Further, the alternating optimization method comprises the following steps: in each iteration process, firstly, the matrix W is updated through an optimization subproblem solving method₁、W₂And E; then solving the problem through an optimization subproblem method according to the matrix W₁、W₂And E updating W; finally according to the matrix W₁、W₂E and W update Lagrange multipliers and parameters in the augmented Lagrange multiplier method; and (5) circularly iterating until convergence.

Further, the comprehensive information matrix

The main content of the invention comprises:

1. integrated information matrix construction

As described above, based on the social network graph model G ═ V, L, starting from different user interaction behaviors (such as mutual whitewashing, comment, reprinting, etc.), a series of different weighted link moments can be obtainedArray A₁,A₂,...,A_k∈R^n×nReflecting the interrelationship between the users from different angles respectively, wherein k represents the number of user interaction behaviors, A_iIn addition to the weighted link matrix representing the corresponding i-th user interaction behavior, a user attribute matrix F ∈ R may be constructed based on the user's own attributes (e.g., gender, age, occupation, hobbies, etc.)^m×nWhere m is the dimension of the user attribute feature vector and n is the total number of users.
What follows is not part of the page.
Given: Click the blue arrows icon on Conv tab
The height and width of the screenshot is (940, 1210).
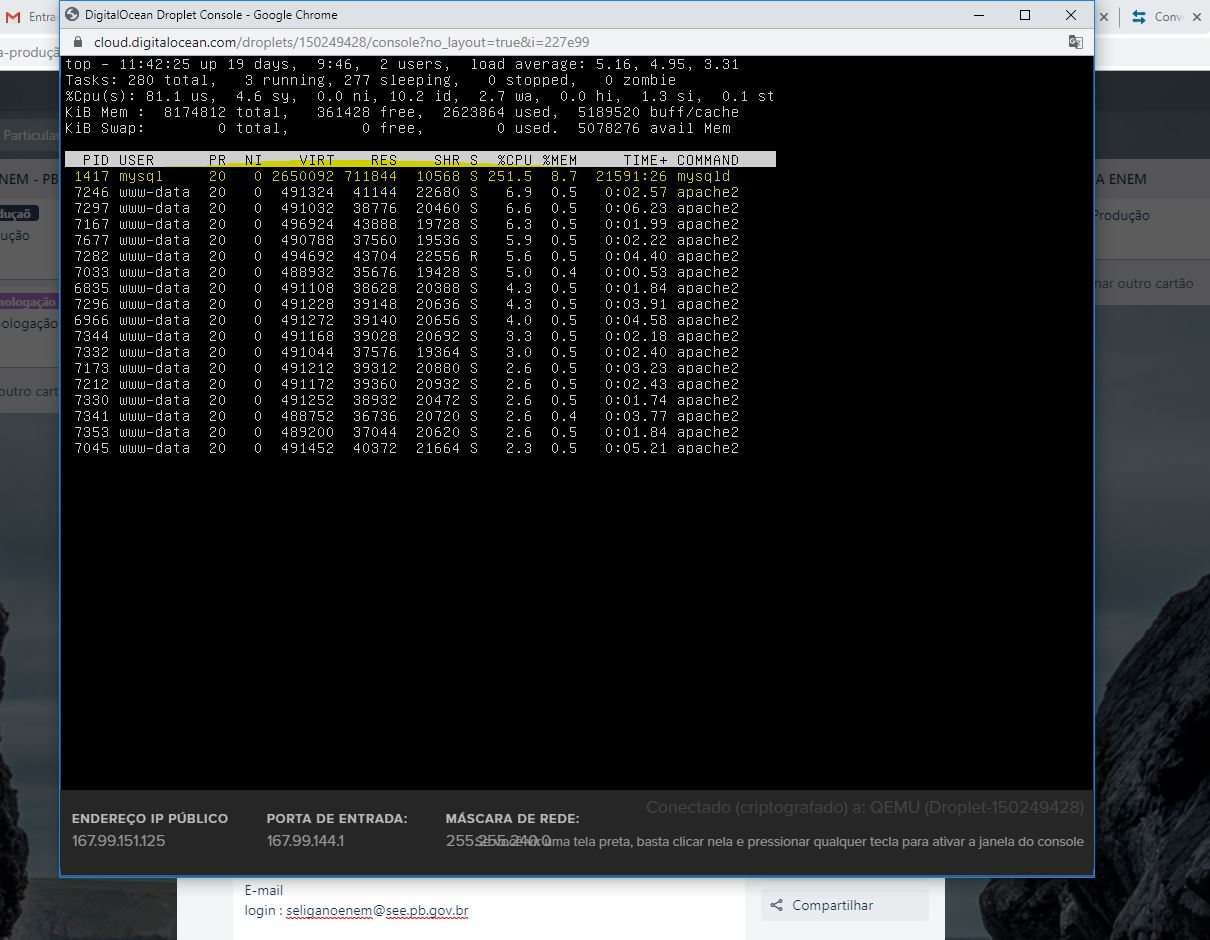Looking at the screenshot, I should (1138, 17).
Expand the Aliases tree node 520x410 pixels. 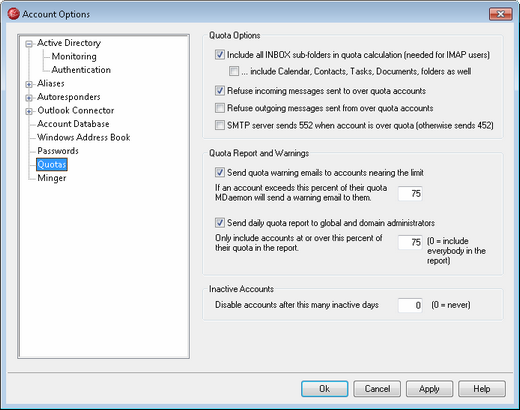[x=29, y=84]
In order to estimate the social network link strength more effectively, it is necessary to combine the above information organically to more fully acquire the mutual relationship between users.

The method combines the weighted link matrix and the user attribute matrix to construct a comprehensive information matrix N ∈ R^{(n ×k+m)×n}The formulation is as follows:

based on the comprehensive information matrix N, the method aims to obtain a link strength matrix W ∈ R^n×nAs a true, reliable measure of the interrelationship between any users in a social network.
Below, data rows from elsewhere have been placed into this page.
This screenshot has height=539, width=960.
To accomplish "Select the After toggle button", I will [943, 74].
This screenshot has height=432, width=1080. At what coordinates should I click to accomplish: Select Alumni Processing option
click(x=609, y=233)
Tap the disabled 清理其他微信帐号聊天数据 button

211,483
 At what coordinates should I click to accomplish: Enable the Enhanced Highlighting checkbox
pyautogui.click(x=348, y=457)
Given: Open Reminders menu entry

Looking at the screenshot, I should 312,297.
2. Link strength estimation problem modeling

According to the principle of homogeneity, the correlation is derived from similarity, and a reliable link strength can effectively reflect the correlation between users, so that various information of the users can be effectively expressed by the combination of the neighboring users with strong correlation.

The method models the link strength estimation problem as the optimal reconstruction problem of the comprehensive information matrix, and realizes effective estimation of the link strength of the social network by automatically learning the sparse low-rank expression of the comprehensive information matrix. The basis for problem modeling is as follows:

(1) according to social network homogeneity, user integrated information can be expressed through linear combination with other user integrated information related to the user integrated information. Thus, the integrated information matrix N can be reconstructed by multiplying itself by the link strength matrix W.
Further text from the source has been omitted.